The basic idea in least squares curve fitting is to find the line/parabola/exponential function that best fits the given data. For the line of best fit, you want the line y = ax + b so that the sum of the squares of the vertical distances between the line and the data is smallest.

For the parabola of best fit, you want the parabola y = ax^2 + bx + c, and for the exponential function, I think you want the function y = ae^(bx). Spreadsheets such as Excel can do this curve fitting.

I've never even heard most of these terms before, and after almost completing this course, if I needed to I would have by now I assume. There's only 3 pages on this in my text, without any mentioning of least squares curve fitting. I don't understand how there can be a parabola in such a graph. I've stumped so many people with this question, I'm honestly starting to think there was a misprint in the question. I totally understand what you're trying to tell me, but again, basing what is needed on the marking scheme, I just don't think this is it. If somebody can provide me with an example of any of the three models needed, I should be able to take it from there. I just have no idea. So confused.

 

[Mark44]

Can you give us a summary of the example in the book? Maybe we can work out from that example how you need to proceed.

 

[Adam2987]

the example they used had to do with planets and their distance form the sun and using Astronomical Units as the y-axis and years as the x-axis. They also mentioned Kepplar's Third Law which seemed randomly inserted.

They used the compound interest formula of A=P(1+i)^n where they somehow decided that i was 0.017 and never explained why. n was changed to x-p where p equals some year in the table. Nothing was ever really explained.
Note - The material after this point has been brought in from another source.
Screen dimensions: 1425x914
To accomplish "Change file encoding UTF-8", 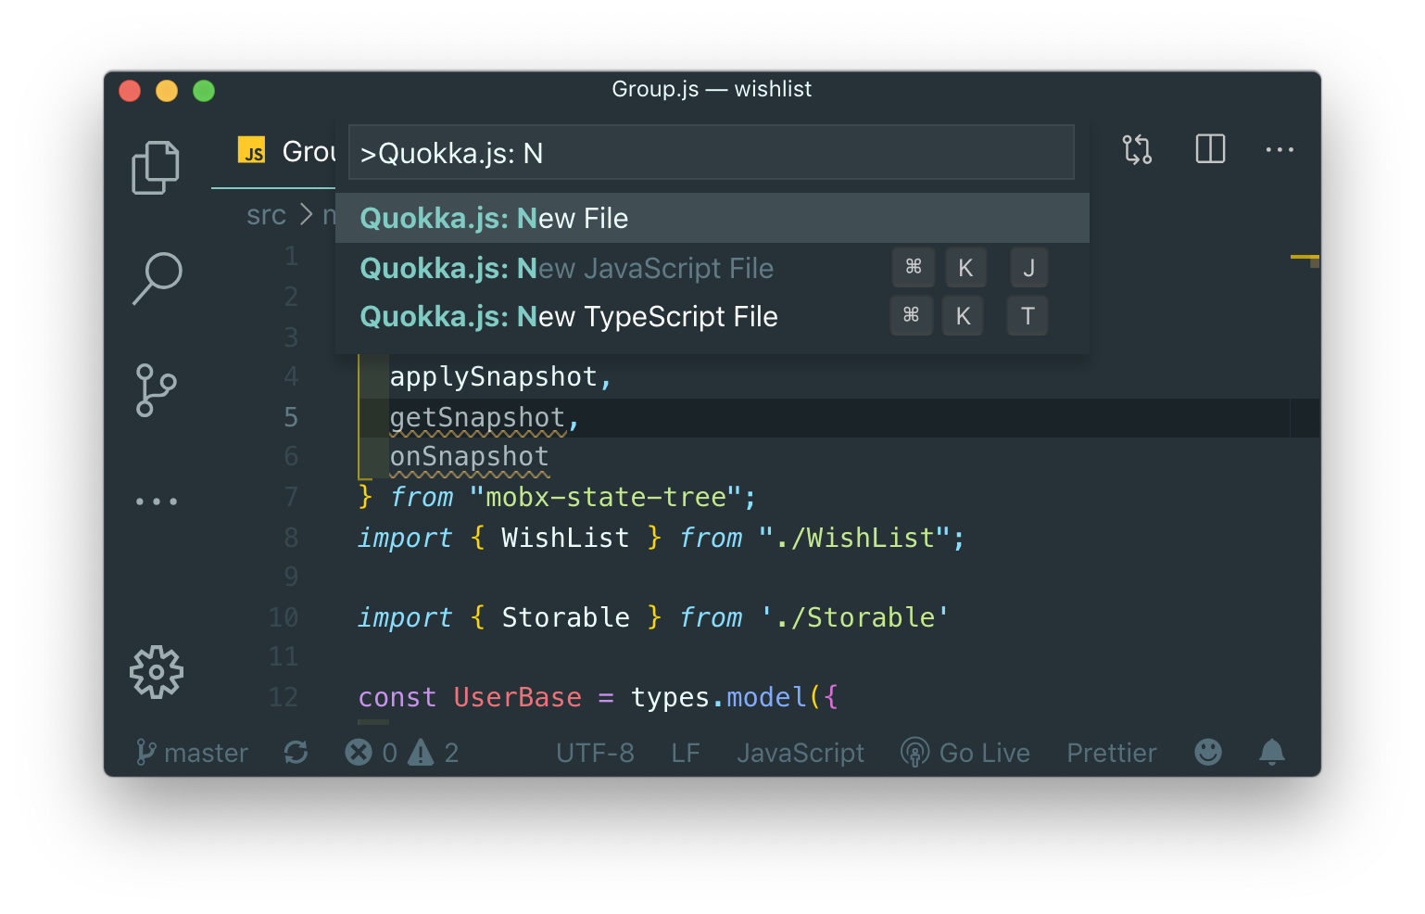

They also added the the value of y at the end of the equation. For example A=130(1.017)^x-1900 +0.63. I couldn't make any sense out of this. And the data table is long and very complex and only a form of the exponential equation was used.

The only other example I had is where I had 6 tables of data, 6 equations and I had to math the equation to the data. If the example provided was in any way feasible I would have attempted this question around that. The sad fact is, this textbook taught me nothing about this question.

 

[Adam2987]

Ok I think I found the quadratic model.

600x^2-6400x+20000

This is roughly what i need for the other two now lol.

 

[Adam2987]

As for how I got that, I don't know but I sure do love excel

 

[Adam2987]

exponential I got 21538.46(0.65^x) Can anyone verify these?

 

[Mark44]

If you have a calculator you can verify them yourself. Or use Excel to calculate them.